RECORDS SUPPLIED
'''

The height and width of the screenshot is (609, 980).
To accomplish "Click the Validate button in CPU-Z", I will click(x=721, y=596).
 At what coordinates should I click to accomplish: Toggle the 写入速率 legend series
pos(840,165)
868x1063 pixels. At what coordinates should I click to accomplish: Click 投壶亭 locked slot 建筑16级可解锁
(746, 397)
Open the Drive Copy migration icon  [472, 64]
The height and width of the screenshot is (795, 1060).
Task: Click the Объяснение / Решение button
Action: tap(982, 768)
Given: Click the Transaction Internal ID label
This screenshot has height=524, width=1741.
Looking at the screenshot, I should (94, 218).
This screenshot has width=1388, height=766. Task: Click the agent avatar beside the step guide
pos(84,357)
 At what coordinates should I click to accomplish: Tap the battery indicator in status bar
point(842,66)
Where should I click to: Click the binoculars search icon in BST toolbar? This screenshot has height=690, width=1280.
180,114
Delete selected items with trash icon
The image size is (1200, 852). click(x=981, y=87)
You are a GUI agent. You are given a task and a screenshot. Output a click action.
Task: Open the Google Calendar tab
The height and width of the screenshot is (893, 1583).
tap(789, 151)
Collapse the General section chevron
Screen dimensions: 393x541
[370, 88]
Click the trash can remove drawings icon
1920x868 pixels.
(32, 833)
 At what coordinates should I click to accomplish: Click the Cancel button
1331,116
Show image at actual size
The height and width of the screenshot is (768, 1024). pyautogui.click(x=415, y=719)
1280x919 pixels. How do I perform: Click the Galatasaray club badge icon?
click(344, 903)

'''

Set down, unchanged, only those lines above that fall between the line with "868x1063 pixels. At" and the line with "Given: Click the", the two end lines included.

868x1063 pixels. At what coordinates should I click to accomplish: Click 投壶亭 locked slot 建筑16级可解锁
(746, 397)
Open the Drive Copy migration icon  [472, 64]
The height and width of the screenshot is (795, 1060).
Task: Click the Объяснение / Решение button
Action: tap(982, 768)
Given: Click the Transaction Internal ID label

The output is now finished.